* **Task directions**
Scan the records below for the line containing "Save the personal" and the line containing "At what coordinates". Copy both, plus every line between, exactly.

* **Dataset**
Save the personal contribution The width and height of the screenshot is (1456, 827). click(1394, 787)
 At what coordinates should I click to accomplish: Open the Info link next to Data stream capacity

==

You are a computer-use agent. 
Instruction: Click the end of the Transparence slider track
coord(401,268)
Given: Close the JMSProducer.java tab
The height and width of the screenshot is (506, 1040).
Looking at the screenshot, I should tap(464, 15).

* **Task solution**
Save the personal contribution The width and height of the screenshot is (1456, 827). click(1394, 787)
 At what coordinates should I click to accomplish: Open the Info link next to Data stream capacity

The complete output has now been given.